Some state legislators have been hesitant to endorse the Fair and Timely Parole and Elder Parole Acts, oftentimes citing concerns about public safety which are not supported by research data. But others, especially representatives from communities affected by over-policing and mass incarceration, have been eager to join grassroots advocates in support of parole reform.
Still, Laura Whitehorn told me she remains a little wary of working so closely with elected officials. Living through the freedom struggles of the 1960s and 1970s, she told me, she witnessed the “extent to which the government would go to crush meaningful resistance.” Still, she added, “We’ve never had a legislature like this before—not in my lifetime.
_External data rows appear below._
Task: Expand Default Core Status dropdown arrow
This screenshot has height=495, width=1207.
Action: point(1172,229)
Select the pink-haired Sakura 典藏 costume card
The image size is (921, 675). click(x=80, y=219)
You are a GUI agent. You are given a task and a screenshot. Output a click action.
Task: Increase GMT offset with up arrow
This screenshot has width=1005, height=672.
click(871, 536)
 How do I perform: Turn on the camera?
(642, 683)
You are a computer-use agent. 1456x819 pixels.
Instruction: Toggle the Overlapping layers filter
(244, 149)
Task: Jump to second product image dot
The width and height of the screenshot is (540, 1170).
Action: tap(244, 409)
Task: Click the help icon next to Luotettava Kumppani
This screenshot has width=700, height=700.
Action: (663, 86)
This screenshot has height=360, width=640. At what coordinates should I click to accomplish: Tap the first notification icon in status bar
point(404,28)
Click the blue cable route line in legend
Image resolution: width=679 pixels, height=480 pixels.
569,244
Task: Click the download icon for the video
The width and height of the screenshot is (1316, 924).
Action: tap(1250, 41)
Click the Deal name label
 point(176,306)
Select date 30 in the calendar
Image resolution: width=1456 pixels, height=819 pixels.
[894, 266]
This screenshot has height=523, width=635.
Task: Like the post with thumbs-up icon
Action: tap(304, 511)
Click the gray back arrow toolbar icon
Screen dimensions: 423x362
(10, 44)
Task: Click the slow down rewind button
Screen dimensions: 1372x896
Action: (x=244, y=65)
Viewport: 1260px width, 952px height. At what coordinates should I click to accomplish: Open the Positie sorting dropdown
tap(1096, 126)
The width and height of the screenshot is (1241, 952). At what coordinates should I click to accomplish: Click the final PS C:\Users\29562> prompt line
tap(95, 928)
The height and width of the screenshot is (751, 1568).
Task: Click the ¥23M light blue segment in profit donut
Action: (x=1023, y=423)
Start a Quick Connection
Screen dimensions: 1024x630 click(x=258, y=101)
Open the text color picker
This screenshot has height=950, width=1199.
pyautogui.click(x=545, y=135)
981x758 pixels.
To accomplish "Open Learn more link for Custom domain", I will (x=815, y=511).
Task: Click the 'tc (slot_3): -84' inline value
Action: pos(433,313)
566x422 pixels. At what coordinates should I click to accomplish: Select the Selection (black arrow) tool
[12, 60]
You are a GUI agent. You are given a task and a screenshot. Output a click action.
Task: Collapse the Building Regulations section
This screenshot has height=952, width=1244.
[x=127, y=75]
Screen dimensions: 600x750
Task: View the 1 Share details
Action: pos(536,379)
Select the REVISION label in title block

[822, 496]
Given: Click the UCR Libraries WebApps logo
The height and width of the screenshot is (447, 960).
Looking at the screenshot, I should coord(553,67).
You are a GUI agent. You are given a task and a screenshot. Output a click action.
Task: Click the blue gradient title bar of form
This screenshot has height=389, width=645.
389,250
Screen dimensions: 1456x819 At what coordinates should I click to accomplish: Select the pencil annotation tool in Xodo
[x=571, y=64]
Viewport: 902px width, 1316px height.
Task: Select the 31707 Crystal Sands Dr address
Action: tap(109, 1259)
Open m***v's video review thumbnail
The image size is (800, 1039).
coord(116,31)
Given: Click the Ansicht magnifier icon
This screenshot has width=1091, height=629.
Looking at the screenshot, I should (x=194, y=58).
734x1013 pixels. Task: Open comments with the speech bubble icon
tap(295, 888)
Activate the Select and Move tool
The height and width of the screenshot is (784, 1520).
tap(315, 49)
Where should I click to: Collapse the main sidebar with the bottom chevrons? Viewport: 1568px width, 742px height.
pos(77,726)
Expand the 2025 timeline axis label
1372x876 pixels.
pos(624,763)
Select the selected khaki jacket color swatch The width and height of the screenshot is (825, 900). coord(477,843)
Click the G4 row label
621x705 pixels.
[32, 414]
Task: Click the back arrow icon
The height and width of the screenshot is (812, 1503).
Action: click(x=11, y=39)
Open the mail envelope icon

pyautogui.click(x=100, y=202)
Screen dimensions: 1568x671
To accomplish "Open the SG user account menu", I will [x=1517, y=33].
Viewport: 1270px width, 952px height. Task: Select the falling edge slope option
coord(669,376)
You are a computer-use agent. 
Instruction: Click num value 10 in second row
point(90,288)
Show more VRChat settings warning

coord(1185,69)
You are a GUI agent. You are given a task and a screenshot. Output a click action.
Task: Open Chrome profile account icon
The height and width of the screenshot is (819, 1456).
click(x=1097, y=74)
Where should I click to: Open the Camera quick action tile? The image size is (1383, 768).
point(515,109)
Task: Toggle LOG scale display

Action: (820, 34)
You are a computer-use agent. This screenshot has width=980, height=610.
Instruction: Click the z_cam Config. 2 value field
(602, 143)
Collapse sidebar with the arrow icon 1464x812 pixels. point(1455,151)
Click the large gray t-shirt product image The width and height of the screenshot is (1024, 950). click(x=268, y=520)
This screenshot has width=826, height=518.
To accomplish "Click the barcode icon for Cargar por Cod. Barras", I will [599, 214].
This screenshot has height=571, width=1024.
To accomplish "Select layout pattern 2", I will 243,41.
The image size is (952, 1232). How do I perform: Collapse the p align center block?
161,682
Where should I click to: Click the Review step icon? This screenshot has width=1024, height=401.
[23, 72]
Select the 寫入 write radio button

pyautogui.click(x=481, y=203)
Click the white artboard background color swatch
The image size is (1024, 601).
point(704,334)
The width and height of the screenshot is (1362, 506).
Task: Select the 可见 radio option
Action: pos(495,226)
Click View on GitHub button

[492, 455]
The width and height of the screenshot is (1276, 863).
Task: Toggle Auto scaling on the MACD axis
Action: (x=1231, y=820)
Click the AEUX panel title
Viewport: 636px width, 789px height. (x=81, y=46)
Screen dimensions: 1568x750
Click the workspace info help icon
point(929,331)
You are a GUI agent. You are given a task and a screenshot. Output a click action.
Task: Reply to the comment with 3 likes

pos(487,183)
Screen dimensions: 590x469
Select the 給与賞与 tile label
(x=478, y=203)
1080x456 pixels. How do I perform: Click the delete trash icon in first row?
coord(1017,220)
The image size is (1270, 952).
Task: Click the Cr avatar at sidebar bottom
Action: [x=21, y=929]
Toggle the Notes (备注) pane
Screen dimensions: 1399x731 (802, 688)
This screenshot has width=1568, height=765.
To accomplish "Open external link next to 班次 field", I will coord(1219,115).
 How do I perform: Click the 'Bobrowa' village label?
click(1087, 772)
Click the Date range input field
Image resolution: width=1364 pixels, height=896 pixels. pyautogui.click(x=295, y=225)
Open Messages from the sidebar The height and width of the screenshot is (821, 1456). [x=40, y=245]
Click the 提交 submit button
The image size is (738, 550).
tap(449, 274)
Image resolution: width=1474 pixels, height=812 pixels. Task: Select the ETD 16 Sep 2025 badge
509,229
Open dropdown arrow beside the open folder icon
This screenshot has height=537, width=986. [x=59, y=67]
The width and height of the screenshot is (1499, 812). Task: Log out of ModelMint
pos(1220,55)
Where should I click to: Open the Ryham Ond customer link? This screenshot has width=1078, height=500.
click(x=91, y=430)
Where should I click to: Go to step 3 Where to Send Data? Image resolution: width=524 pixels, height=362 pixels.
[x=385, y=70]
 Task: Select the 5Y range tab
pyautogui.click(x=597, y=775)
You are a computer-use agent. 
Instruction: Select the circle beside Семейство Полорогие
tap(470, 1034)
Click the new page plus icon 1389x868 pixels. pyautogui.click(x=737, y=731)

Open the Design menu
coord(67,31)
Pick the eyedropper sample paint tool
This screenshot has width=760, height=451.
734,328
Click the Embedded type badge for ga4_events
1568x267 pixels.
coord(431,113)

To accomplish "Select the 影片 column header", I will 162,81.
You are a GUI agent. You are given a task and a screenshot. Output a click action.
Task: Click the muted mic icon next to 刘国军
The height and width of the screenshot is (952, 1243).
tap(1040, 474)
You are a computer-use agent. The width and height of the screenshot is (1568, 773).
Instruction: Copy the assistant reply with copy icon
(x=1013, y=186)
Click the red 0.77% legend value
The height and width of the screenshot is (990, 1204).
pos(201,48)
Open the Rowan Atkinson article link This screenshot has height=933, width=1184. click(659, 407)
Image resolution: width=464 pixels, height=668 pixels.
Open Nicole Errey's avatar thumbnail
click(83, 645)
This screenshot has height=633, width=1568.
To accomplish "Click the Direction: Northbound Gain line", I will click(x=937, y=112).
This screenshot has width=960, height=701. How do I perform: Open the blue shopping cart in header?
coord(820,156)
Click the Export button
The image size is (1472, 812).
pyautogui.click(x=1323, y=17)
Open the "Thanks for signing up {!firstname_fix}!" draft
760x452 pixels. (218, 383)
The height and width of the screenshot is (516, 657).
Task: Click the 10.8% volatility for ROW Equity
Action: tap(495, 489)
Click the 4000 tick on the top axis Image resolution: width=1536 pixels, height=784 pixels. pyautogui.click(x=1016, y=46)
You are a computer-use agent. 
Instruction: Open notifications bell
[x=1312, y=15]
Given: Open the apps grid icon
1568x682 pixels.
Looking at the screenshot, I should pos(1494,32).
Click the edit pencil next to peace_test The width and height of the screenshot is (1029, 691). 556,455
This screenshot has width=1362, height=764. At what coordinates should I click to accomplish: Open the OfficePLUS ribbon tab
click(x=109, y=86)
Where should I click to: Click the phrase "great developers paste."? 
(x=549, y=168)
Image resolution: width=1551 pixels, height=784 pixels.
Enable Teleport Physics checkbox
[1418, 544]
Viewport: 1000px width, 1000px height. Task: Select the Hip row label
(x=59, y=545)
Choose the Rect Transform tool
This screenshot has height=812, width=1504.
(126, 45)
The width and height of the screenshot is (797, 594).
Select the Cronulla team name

Black legislatures in the South during Reconstruction probably looked very similar to what the New York State Assembly looks like now.”
For Whitehorn, one thing especially stands out from her recent conversations with state legislators: “Every time we go to these meetings, we talk to someone who has a family member in prison—if not the legislators themselves, then their staffers. Things have changed.” At the same time, however, Whitehorn insists that grassroots advocates and directly affected people need to maintain pressure on their political representatives, because “the history we’re up against” tends towards cooptation, not collaboration and social transformation.
Should they pass this legislative session, as advocates demand, the Fair and Timely Parole and Elder Parole Acts will be among the most important steps any state has yet taken towards meaningful decarceration. Still, until such transformations become widespread, prison systems across the country will remain bloated by an aging incarcerated population whose medical needs have, in most cases, already well outstripped state capacity.
Currently, according to the Bureau of Justice Statistics, there are about 200,000 people over the age of 55 incarcerated throughout the United States. Without political intervention, this number will only continue to grow; in 2017, the Sentencing Project estimated that one in seven prisoners in the U.S—206,268 people—was serving a life or “virtual life” sentence. For many thousands of these people, their release is dependent on parole commissioners who are, for the time being at least, predisposed to maintain their incarceration, rather than to recognize their rehabilitation and set them free.
But if the movement currently underway in New York is any indication, the political winds are finally turning. The punitive paradigm of Pataki and his national counterparts seems, at last, to be collapsing under its own cruelty and thoughtlessness. In neighborhoods around the country, folks from all walks of life are slowly coming to the same undeniable conclusion: It’s time to bring our elders home.